SANTA FE, N.M. — The Spanish phrase “mal paso” translates to “misstep” in English.
It’s an ironic name for a collection of dancers. But Fernando Sáez, executive director of Cuba’s Malpaso Dance Company, said the phrase has a few meanings.
The moniker was originally suggested by Osnel Delgado, artistic director and co-founder of the contemporary dance company. Sáez, Delgado and dancer Daileidys Carrazana founded Malpaso in late 2012.
“I had doubts about it for three seconds, but after that, I like(d) very much the proposal,” Sáez said during a recent phone interview from Jackson Hole, Wyo., where the Havana-based group was rehearsing for a summer residency.
Delgado, he said, told him the phrase had personal meaning for him. After Delgado left the Danza Contemporanea de Cuba – the country’s long-standing contemporary dance troupe – at the height of his career about two years prior, friends had told him he was taking a misstep by leaving the security of his steady job to venture into the unknown.
The name also fit, Sáez explained, because missteps – or failure – are a necessary part of exploration.
“When we fail in a kind of honest way, I believe that is a consequence of us being inventors and us moving in an unexpected direction,” he said. “I think this happens when we go into unknown places. I believe if we don’t fail, we won’t grow, we won’t get mature.”
Since it was founded, Malpaso has worked with choreographers throughout the world and toured the U.S. consistently as an associate company of New York’s Joyce Theater. Malpaso will be making its debut in Santa Fe with a show at the Lensic on Tuesday, something Sáez said the company is looking forward to.
“We are thrilled by this opportunity,” Saez said. “Your city has a reputation of being a very beautiful place, and also an enthusiastic and active artistic city, so we’re very happy about that.”
The company was born out of the three co-founders’ dissatisfaction with their country’s then-current contemporary dance movement, Sáez explained.
Both Delgado and Carrazana left Danza Contemporanea de Cuba to search for other artistic opportunities – Delgado specifically wanted to explore choreographing his own works.
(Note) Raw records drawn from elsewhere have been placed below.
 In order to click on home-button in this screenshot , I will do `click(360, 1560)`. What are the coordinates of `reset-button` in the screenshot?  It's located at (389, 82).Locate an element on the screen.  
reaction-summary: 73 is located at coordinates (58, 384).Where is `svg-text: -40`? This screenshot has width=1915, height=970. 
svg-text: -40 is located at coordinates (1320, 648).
Sáez, not a dancer himself, but head of the performing arts program for the Ludwig Foundation of Cuba, was interested in narrowing the “dramatic gap” between the expectations of Cuba’s professional dancers and the level of choreography available in the country.
Malpaso Dance Company became a repertory company and connected itself to the “best of international dance.”
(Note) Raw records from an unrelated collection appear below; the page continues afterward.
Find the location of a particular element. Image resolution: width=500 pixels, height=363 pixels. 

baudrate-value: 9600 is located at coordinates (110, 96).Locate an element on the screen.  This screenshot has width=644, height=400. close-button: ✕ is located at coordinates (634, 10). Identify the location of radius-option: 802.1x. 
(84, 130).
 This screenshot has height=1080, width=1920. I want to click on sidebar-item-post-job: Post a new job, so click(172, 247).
“We wanted, through the work of the company, (and by) inviting to Havana, to our studio, dominant international choreographers, to encourage the emerging Cuban choreographers to improve their standards, to learn (through) work-shopping, sharing with those prominent artists, dancers from around the world,” Sáez said. “This is one of the main missions of the company.”
“I think it has been paying off,” he went on to say. “Nowadays, we don’t have only have one home choreographer Osnel Delgado … now (our) own dancers from the company are starting to choreograph and develop their interesting work.”
Working with people from other parts of the world, Sáez added, allows the company to expand understanding of Cuba and its culture.
The company’s Santa Fe program features work by Delgado, as well as two international choreographers. The first work, created specifically for the company in 2015, is “Indomitable Waltz” by Canadian choreographer Azure Barton. The piece, which Sáez described as a “sophisticated” piece of contemporary work, is a “very intense approach to the human soul under extreme emotional circumstances.”
“It’s not about telling a story; however, I think the audiences could get connected to the piece through some particular situation and actions,” said Sáez.
The next, from Malpaso’s Delgado, is “Ocaso,” which translates as “twilight.” The duet between Delgado and other co-founder Daileidys Carrazan reflects on the day in the life of a couple.
“The complexity of the relationship between the two individuals,” Sáez said. “The different nuances of these profound affections that this couple experience(s).”
The show is rounded out with “Tabula Rasa.” Israeli choreographer Ohad Naharin originally choreographed this piece in 1986.
“But it looks completely contemporary, like it was choreographed just today,” Sáez noted.
Naharin visited the company in Havana and added to the piece, allowing the company to latch onto it in a personal way, said Sáez. The work itself is a metaphor about humanity.
“It’s a very theatrical piece in the sense that there’s a big contrast between the first part of the piece, which is very physically intense, and the second part, which is more reflective and theatrical. So, this work, ‘Tabula Rasa,’ it’s a profound reflection of human beings and humanity, (and) where do we go?”
The Santa Fe program, he said, is a good representation of the company’s diverse repertoire.
“Very different pieces, but in common you have a contemporary vocabulary,” Sáez said. “And I think the three pieces are very well delivered by the dancers who, among the qualities they share, I have to remark on their versatility.”